* start Records for processing *

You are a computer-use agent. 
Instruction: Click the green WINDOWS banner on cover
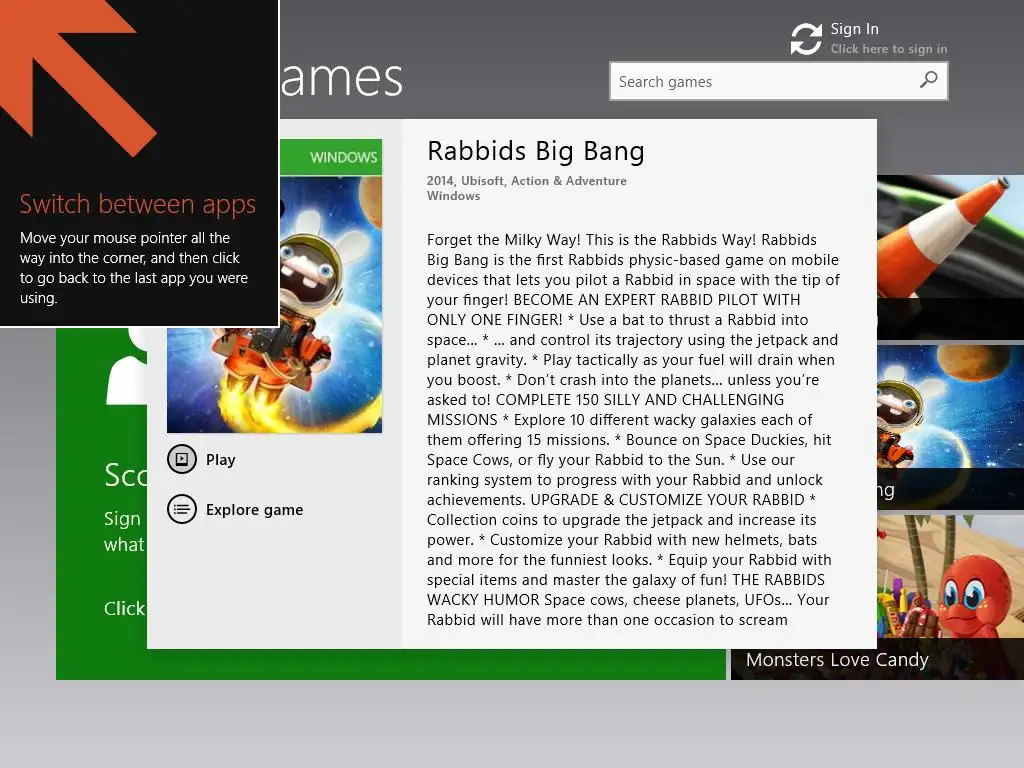point(330,157)
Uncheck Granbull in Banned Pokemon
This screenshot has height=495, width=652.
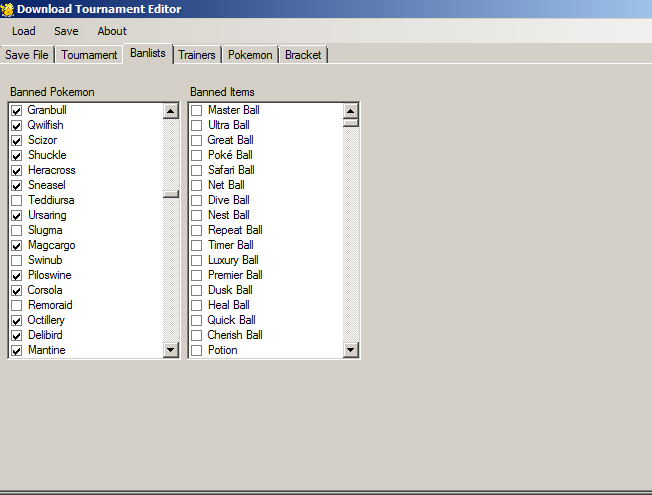[17, 110]
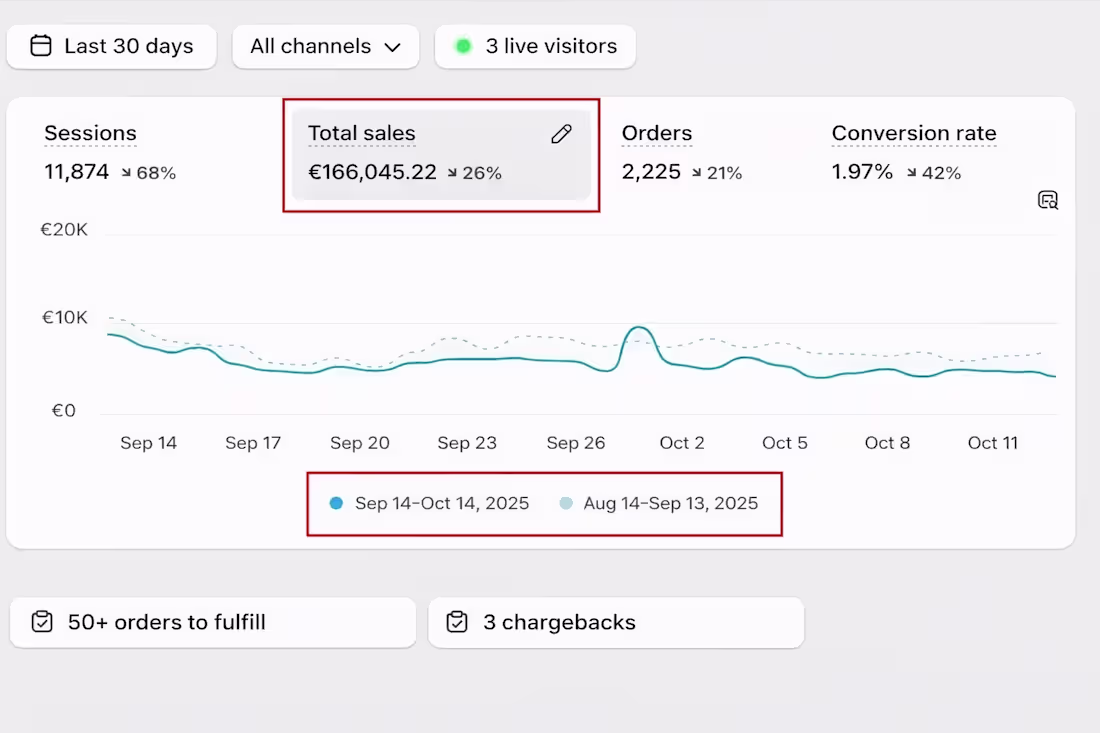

* end Records for processing *

**Written instruction**
Convert every line of the data items above into a Markdown table with the columns "Row" and "Text," putting the row number in the first column and the line in the second. Omit blank lines and leave out the pictures.

**Finished answer**
| Row | Text |
|---|---|
| 1 | You are a computer-use agent.  |
| 2 | Instruction: Click the green WINDOWS banner on cover |
| 3 | point(330,157) |
| 4 | Uncheck Granbull in Banned Pokemon |
| 5 | This screenshot has height=495, width=652. |
| 6 | [17, 110] |